Surrey Business School, the School of Economics, Banque de France and the World Bank organised a world leading conference on 'Globalisation Strategic Autonomy and Economic Resilience in Times of Crisis' held in Paris on 29 and 30 April 2024. 

This was the fourth edition of an event that every year is gathering more attention from top academics and policymakers around the world.

Juan Carluccio, Professor in International Trade at Surrey Business School, and Maurizio Zanardi, Head of the School of Economics and Professor in Economics at the University of Surrey, were pleased to be able to welcome students, guests and speakers to this year’s conference where academic discussions on the policy implications of international trade and finance matters took centre stage.
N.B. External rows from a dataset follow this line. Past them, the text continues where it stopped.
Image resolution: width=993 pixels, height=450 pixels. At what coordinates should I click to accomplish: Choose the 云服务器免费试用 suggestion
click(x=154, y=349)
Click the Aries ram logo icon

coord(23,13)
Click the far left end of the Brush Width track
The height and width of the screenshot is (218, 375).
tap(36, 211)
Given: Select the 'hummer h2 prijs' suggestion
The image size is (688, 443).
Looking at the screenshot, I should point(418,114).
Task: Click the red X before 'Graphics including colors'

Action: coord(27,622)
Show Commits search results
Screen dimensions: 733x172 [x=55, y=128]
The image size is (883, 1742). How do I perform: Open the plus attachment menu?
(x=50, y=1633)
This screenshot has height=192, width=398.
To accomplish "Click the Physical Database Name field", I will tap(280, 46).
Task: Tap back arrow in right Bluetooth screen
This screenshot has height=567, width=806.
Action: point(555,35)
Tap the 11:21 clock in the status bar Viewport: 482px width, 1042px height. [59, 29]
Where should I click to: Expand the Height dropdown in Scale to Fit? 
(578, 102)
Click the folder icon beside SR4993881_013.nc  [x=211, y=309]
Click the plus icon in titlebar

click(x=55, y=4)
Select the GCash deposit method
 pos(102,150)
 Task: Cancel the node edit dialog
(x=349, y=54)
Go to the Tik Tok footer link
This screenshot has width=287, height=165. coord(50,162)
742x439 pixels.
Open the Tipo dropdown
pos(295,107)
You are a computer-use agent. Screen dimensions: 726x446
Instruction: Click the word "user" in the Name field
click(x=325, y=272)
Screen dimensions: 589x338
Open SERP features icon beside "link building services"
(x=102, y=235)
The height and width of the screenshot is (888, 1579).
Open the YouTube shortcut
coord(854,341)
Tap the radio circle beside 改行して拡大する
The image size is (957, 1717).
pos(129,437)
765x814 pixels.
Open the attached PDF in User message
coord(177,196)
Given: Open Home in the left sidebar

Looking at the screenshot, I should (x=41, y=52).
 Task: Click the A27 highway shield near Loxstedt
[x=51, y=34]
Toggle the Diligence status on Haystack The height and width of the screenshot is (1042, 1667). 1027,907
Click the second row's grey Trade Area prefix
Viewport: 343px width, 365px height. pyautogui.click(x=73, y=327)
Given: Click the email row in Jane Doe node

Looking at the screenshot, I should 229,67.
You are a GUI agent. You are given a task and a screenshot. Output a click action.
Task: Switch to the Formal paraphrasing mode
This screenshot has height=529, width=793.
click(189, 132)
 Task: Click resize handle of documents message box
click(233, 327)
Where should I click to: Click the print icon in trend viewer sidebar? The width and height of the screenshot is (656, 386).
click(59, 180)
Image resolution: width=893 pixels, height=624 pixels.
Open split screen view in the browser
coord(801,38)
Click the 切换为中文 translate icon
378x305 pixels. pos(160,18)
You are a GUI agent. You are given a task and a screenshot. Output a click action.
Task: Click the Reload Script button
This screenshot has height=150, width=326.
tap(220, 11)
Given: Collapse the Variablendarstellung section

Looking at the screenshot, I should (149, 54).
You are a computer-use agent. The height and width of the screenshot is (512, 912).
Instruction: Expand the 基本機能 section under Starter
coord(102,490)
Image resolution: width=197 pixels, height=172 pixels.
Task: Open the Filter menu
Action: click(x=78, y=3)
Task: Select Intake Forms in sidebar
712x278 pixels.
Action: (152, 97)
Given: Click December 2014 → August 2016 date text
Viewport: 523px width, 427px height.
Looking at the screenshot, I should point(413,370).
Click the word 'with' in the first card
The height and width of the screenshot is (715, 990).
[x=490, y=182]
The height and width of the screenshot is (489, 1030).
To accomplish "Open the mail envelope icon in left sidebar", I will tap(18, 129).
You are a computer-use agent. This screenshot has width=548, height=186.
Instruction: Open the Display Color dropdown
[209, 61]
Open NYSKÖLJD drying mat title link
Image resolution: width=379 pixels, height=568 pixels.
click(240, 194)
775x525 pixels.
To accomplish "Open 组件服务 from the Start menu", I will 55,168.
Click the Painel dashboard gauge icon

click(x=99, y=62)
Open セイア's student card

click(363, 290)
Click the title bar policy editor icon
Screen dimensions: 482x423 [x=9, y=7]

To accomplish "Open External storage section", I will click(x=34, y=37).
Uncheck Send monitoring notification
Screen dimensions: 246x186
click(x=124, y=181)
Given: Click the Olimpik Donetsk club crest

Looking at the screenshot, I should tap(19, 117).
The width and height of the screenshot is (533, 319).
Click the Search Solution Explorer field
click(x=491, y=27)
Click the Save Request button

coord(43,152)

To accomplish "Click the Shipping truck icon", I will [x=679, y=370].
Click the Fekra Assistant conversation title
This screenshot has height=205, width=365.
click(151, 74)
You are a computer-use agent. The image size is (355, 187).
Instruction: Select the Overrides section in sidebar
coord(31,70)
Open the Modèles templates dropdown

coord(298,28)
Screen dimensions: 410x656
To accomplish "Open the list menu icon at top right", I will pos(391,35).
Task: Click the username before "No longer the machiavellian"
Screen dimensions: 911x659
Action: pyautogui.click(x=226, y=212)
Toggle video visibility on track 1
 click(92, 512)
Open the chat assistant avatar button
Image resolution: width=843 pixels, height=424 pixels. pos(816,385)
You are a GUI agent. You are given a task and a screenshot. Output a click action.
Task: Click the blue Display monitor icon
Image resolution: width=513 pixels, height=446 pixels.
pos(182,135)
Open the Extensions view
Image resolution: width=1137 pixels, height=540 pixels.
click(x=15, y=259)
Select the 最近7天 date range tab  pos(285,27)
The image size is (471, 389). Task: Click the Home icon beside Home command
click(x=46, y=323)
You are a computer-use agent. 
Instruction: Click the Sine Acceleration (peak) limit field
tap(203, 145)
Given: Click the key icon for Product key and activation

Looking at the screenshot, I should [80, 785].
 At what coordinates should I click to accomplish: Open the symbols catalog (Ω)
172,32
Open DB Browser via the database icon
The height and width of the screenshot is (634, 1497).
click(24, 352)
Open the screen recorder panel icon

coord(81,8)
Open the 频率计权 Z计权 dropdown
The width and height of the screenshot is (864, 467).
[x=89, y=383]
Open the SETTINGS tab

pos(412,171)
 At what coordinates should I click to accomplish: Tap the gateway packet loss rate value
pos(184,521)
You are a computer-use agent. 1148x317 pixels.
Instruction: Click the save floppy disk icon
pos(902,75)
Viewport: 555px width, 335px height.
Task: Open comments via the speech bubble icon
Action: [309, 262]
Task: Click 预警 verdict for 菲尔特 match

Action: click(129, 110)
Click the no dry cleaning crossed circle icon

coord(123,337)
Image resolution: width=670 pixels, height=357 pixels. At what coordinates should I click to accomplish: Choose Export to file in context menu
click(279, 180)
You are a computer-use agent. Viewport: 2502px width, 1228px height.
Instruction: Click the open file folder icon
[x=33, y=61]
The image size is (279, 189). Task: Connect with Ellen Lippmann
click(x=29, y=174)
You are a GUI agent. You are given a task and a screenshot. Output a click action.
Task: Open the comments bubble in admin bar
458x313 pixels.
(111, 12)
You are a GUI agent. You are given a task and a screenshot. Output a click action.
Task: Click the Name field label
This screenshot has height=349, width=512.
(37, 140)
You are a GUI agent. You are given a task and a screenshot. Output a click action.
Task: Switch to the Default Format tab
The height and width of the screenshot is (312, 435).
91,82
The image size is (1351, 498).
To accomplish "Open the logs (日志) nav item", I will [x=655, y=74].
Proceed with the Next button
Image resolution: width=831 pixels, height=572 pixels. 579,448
The world is undergoing tremendous change, generating essential challenges for firms, governments and individuals. The decades-long process of globalisation is currently reversing under the forces that shape divisive geopolitics, a movement that was firstly fuelled by the pandemic and the associated disruptions to global supply chains, as analysed in the preceding conference.

This year, the conference included top guest speakers and academics. Highlights were the keynotes Professor Douglas Irwin, Professor of Economics at Dartmouth College and member of the influent Peterson Institute for International Economics think-tank, and Dr Claudia Buch, Chair of the Supervisory Board at the European Central Bank. 

Professor Irwin is a world-leading expert in the study of the history of globalisation, and his talk evolved around the key question of 'Is globalisation in retreat? A historical perspective'. Focusing on international trade, he showed that the current period can be seen as a turn of history, in which the return of geopolitical considerations is driving a new era of globalisation in which state power, rather than free markets, will be a driver of international trade. 

Dr Claudia Buch provided a complementary view by focusing on international finance. Her speech analysed the extent to which the euro area is integrated through banking and capital markets, highlighting that the context in which these markets operate has become more uncertain due to the evolutions of globalisation. 

The other papers presented at the conference focused on the analysis of key recent developments related to the uses of trade policy, notably the impact of economic sanctions, the role of product standards in the use of clean technologies, the impact of macroeconomic movements on protectionism and the role of tax heavens.

Professor Juan Carluccio, thanks to his double affiliation with Surrey Business School and Banque de France, was key to co-hosting this event, which offered much-deserved visibility for the work and forward-thinking agenda of research carried out in Surrey.